- [EXERCISE DETAILS] Retype the line where "At what coordinates" appears and each line that follows it down to the last line of the records below. Leave the pictures out.
═════ DATA RECORDS ═════
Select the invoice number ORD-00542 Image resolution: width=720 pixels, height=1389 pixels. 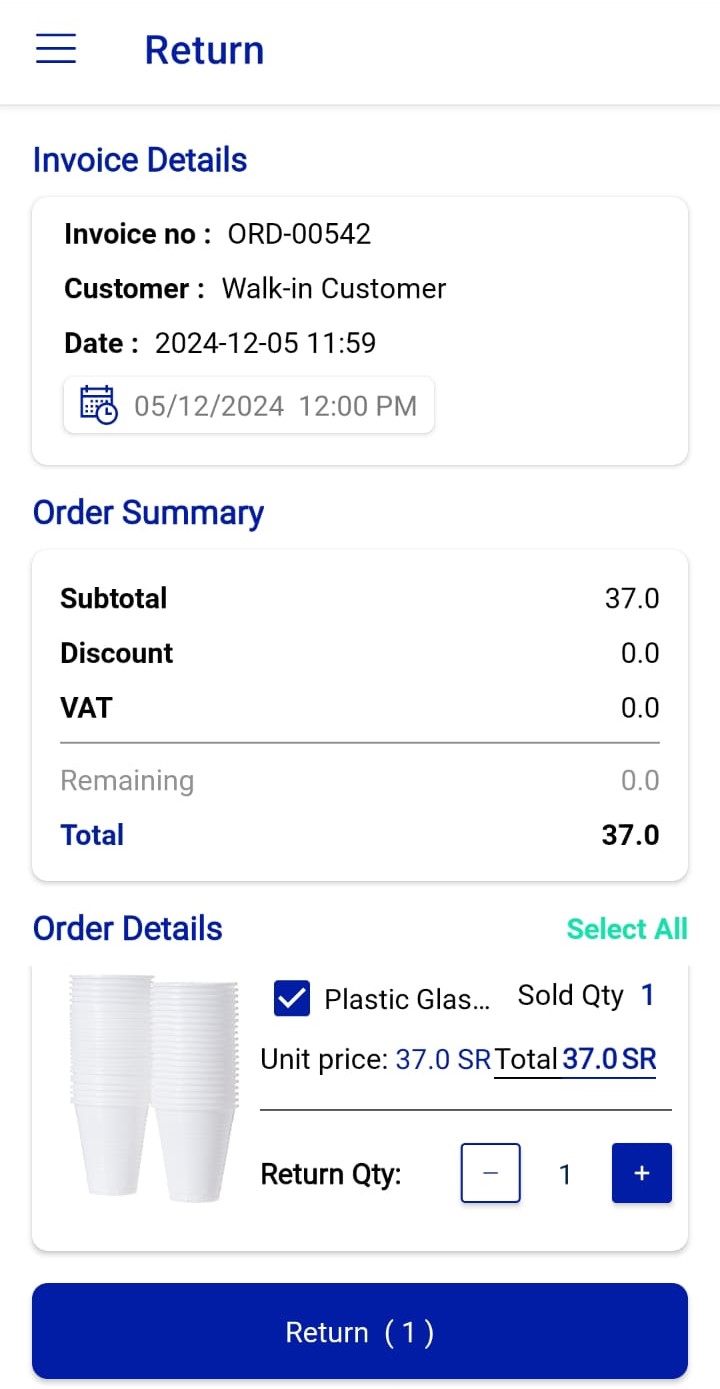[299, 234]
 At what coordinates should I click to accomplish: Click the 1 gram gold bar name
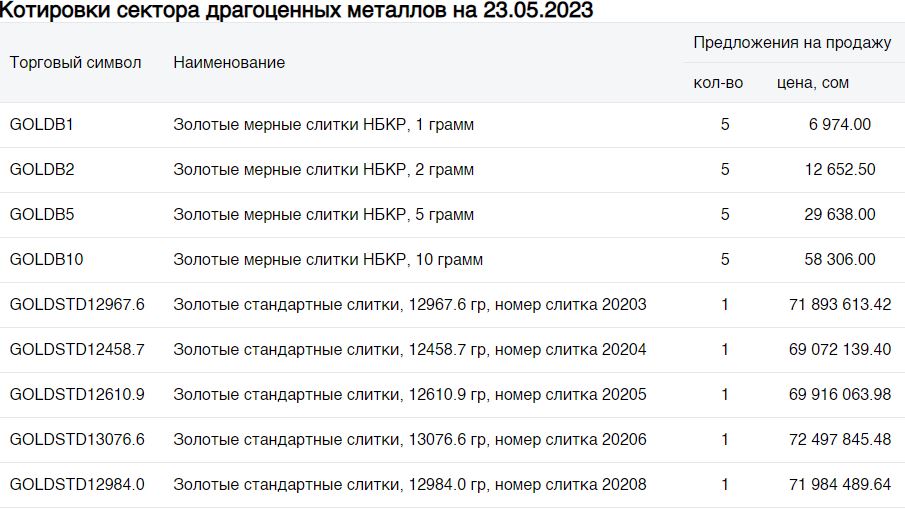tap(323, 125)
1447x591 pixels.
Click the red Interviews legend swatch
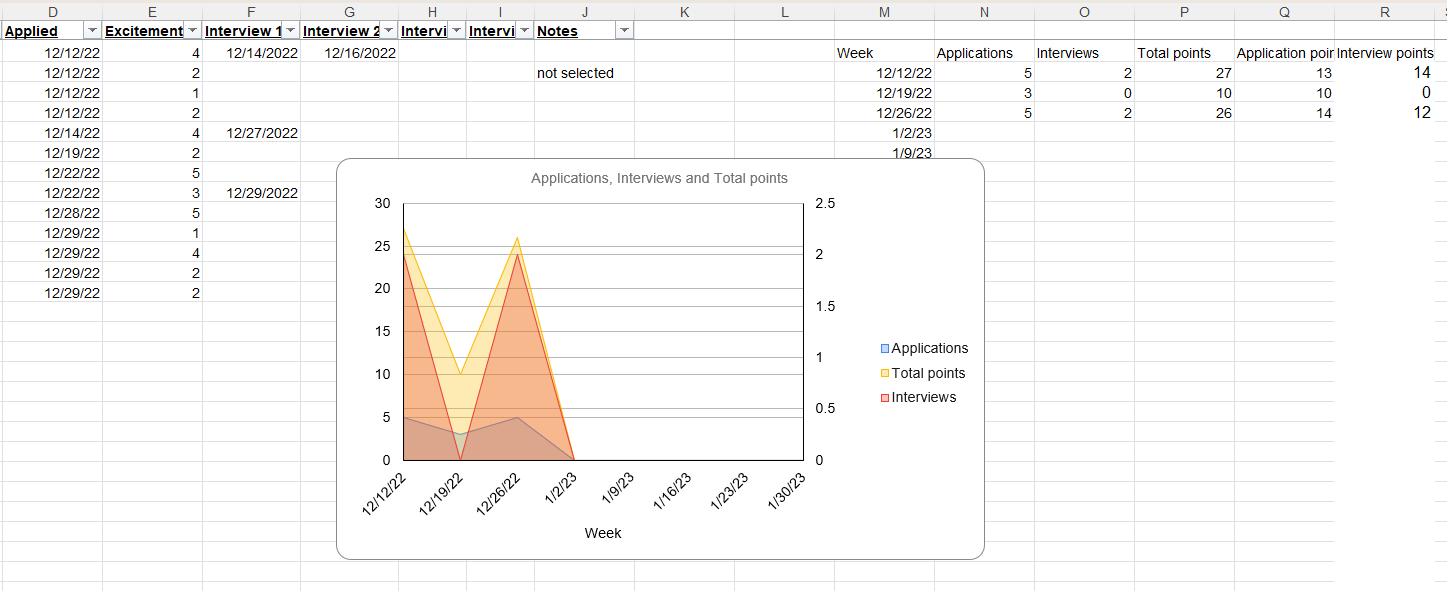pos(885,398)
═════
- [TASK RESULT]
 At what coordinates should I click to accomplish: Click the 1 gram gold bar name
tap(323, 125)
1447x591 pixels.
Click the red Interviews legend swatch
pos(885,398)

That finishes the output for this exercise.